I blinked. "Only me, sir?"
He smiled thinly. "Correct. Failure always smells stronger on lower‑borns."
Commander Zack dismissed us with a wave. "Don't wander far. In seven days, you'll join your first main mission. Try not to die this time."
The way he said it—dry, casual—made it clear. Whether I lived or not didn't matter.
Day Three of Cleaning Duty
The lower facilities were built like catacombs
a maze of machine arteries and humming vents that stank of oil and recycled air. I scrubbed until my hands blistered, until the voice in my head buzzed with mock laughter.
Eliminate treat!?
"Shut up," I muttered, slamming a rag against the steel floor.
The echo died as the hallway lights flickered. A door slid open behind me, footsteps tapping slow and deliberate.

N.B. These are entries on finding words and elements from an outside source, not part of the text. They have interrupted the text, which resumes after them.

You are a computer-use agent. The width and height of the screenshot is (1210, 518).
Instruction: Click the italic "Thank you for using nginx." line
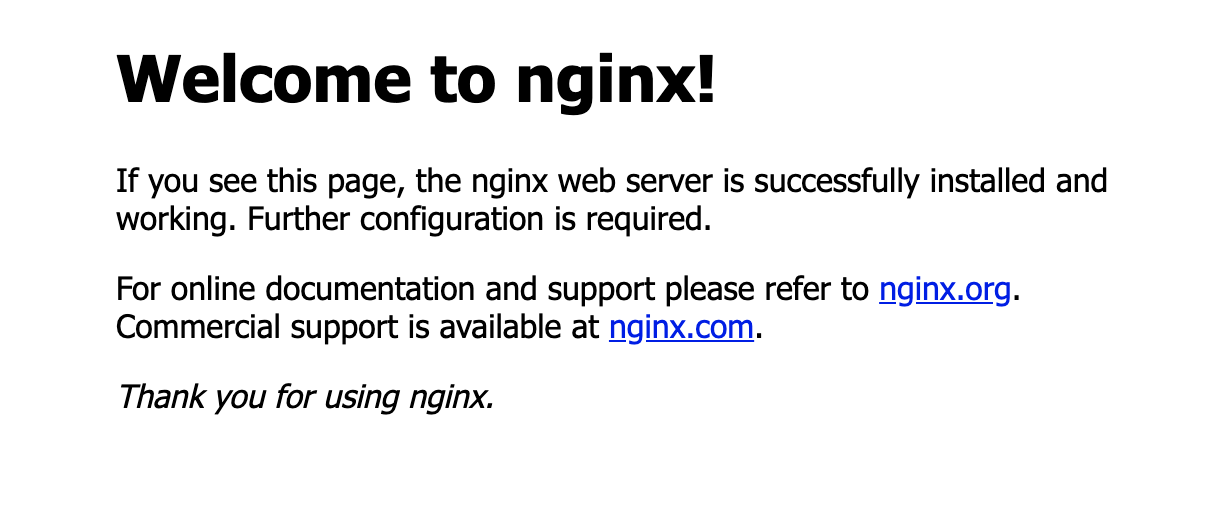pos(305,398)
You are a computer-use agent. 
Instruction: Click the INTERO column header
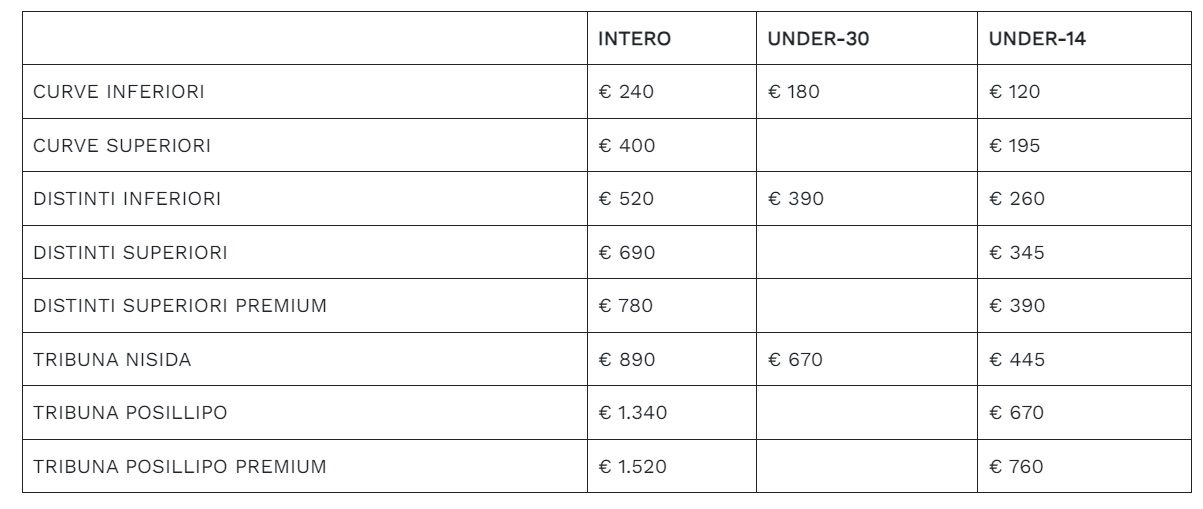point(634,39)
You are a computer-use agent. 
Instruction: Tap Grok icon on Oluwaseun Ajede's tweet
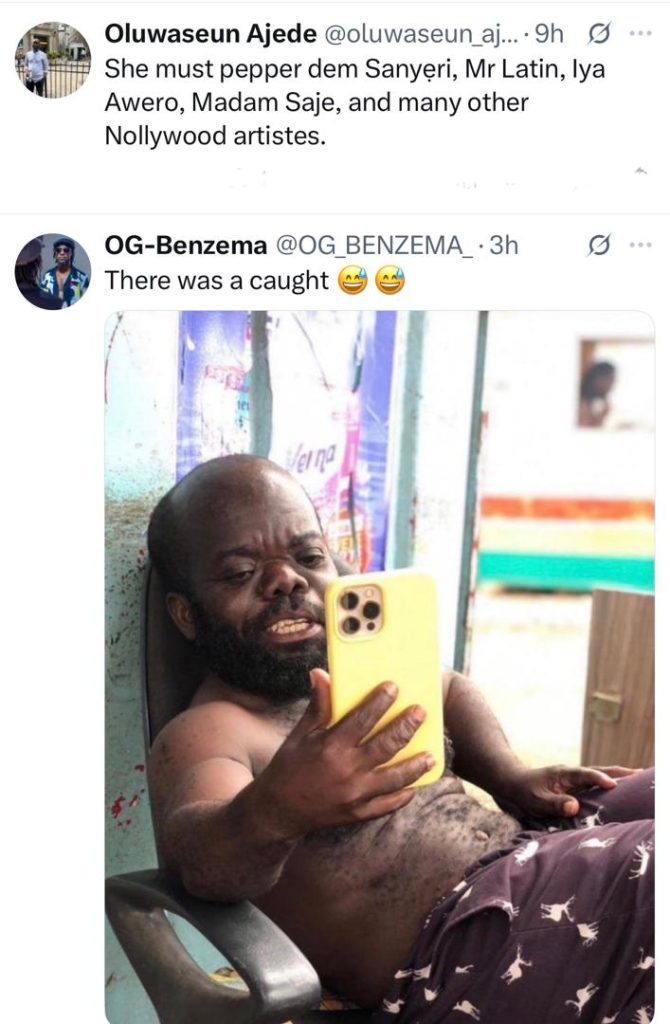[x=599, y=34]
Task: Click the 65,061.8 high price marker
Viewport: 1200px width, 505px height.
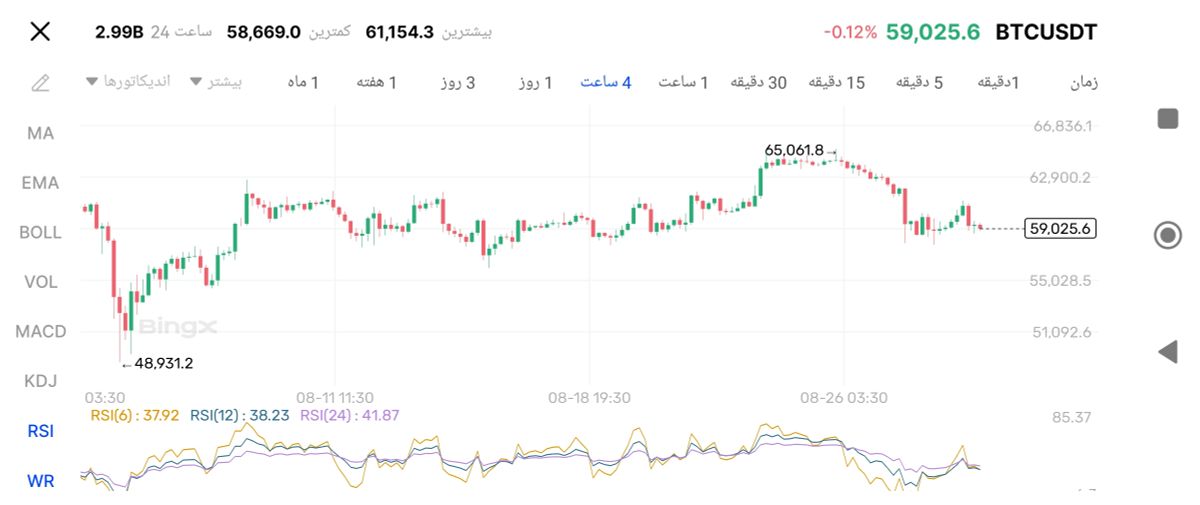Action: [x=794, y=150]
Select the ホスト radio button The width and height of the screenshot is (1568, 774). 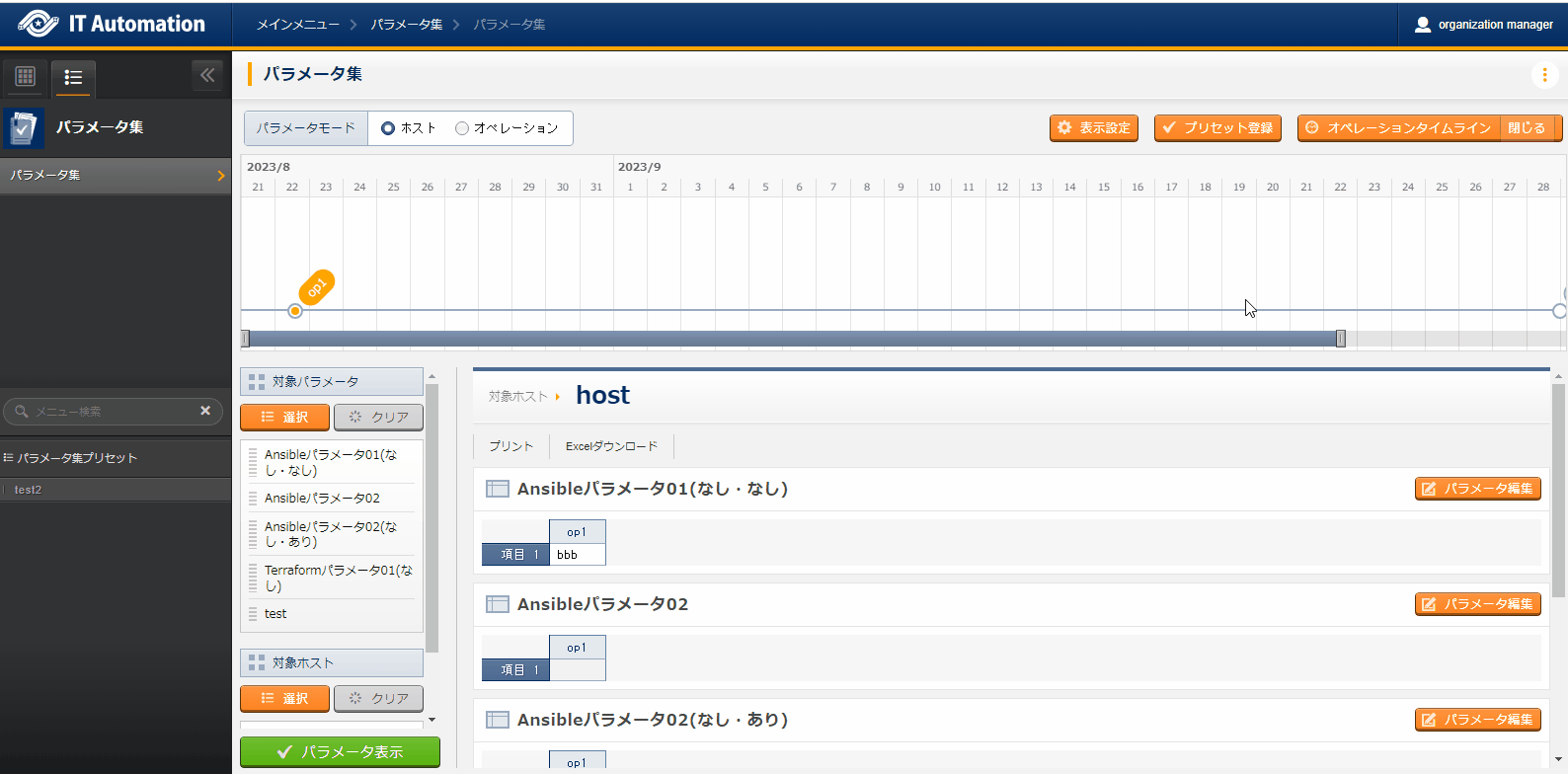pyautogui.click(x=388, y=128)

I didn't have to look to know who they were.
Three silhouettes—perfect uniforms, perfect arrogance.
Upper‑borns.
They always traveled in groups, like predators that enjoyed the performance of hunting.
The first one spoke, voice slick with superiority.
"Well, well. The miracle sewer rat."
I kept scrubbing.
He crouched beside me, the scent of cologne sharp enough to sting. His visor reflected my face back at me—a fractured image under Doman's stolen mask.
"How did a lower‑born survive?" he asked, tone dripping mockery. "Don't tell me you actually fought."
Laughter rippled behind him.
Another cadet stepped forward—taller, with a cybernetic red eye implants. "No, he ran. Hid behind debris until the Gauge Corps pulled him out. That's what rats do best, right?
My grip on the rag tightened. The circuits under my wrist pulsed brightly for almost half a second before I forced them still.
The arrogant trio didn't notice—or maybe they did and mistook it for flickering light.
The first one leaned close enough that I could feel his breath. "Maybe we should test him. See if his useful?
He pressed a boot onto the bucket I was using, tipping it. Water spilled, splashing onto my uniform, running in silent rivulets over my hands.
"Kekeke," the third one chuckled—thin, nasally, more insect than human. "Careful, Ral. What if the *trash* bites?"